Pennsylvania utility customers will have to find out eventually.

In March, the Public Utility Commission put a moratorium on shutoffs due to the coronavirus pandemic.

It made sense at the time. Gov. Tom Wolf was instituting lockdowns at the outset of the outbreak. Businesses were closing their doors and people were being told to stay home. Schools shut down. The state and federal governments both stuck a pin in evictions and foreclosures as unemployment numbers rocketed upwards.

So taking away the pressure of an electric bill or a gas payment from a family that had just lost its livelihood and yet was being forced to stay inside four walls at the tail end of winter or the cold wet start of spring was gracious and merciful.

How long can that go on though?

The PUC was supposed to meet Thursday to vote on the issue but pushed that back until Sept. 17. The four-person bipartisan commission has deadlocked on the issue twice already.

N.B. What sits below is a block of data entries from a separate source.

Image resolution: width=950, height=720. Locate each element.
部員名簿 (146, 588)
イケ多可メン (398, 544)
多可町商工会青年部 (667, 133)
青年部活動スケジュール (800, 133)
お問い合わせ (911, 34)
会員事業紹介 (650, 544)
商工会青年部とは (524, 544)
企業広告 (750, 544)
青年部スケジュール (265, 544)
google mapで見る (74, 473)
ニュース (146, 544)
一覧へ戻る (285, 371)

At this point, the inability to make a decision could hurt utility customers more than whatever decision is made.

Why? Because eventually the bill will have to be paid.

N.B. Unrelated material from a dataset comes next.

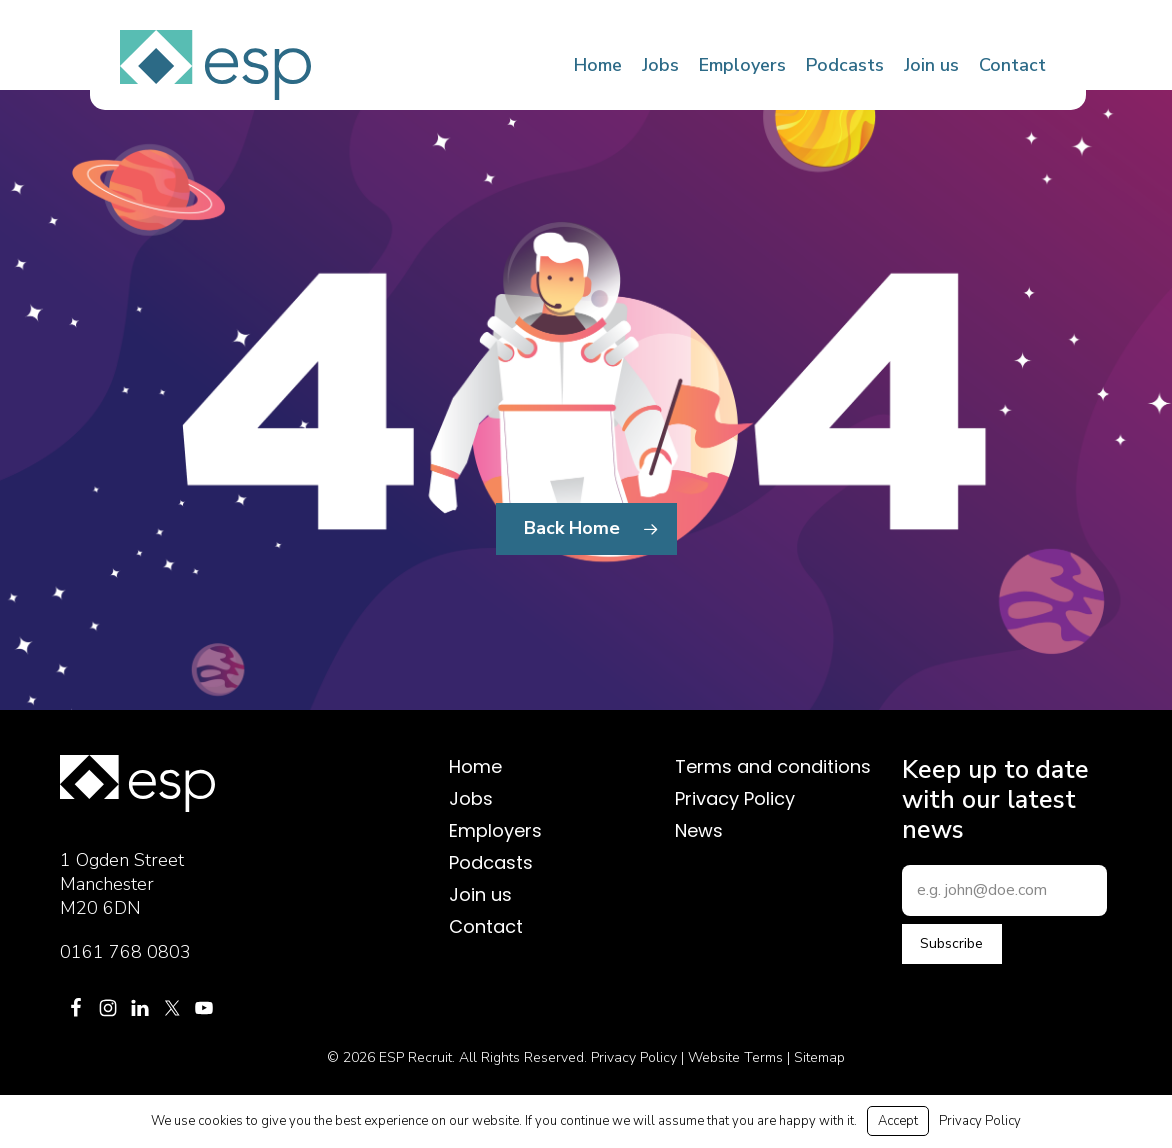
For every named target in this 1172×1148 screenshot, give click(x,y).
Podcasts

Even if a utility is municipal like a small local water company, it isn’t a charity and doesn’t have the ability to provide service without payment forever. And most utilities are not government owned. They are publicly owned companies that have shareholders, but more importantly, they have employees.

Without payment, that could mean a step taken because of unemployment could cause more unemployment, becoming a policy snake eating its own economic tail.

According to the Energy Association of Pennsylvania, customers owed their utilities $404 million as of June 30. On the same date in 2019, that number was $291 million.

But that’s why it has to end eventually on the corporate side. There’s a reason it has to stop for customers too.

Because the moratorium stopped shutoffs. It didn’t stop billing.

It can be hard to recover from even one extra bill tacked onto a total. The longer the moratorium goes, the easier it will be for cash-strapped families to prioritize things that are important today — like food or filling the gas tank — over a bill for a service that won’t be shut off.

As that happens, the balance grows and becomes a bigger bill that might not be threatening today but could become a heavy weight tomorrow.

Attorney General Josh Shapiro asked that if the moratorium is lifted, the commission require utilities to ease the way by doing things like waiving late fees and offering flexible payment plans that could help overcome an overwhelming bill.

That’s a great idea — one that someone should have thought of in March.

Because while no one knew exactly what would happen with the pandemic or the economic fallout, everyone should have realized from the beginning that every bill comes due eventually.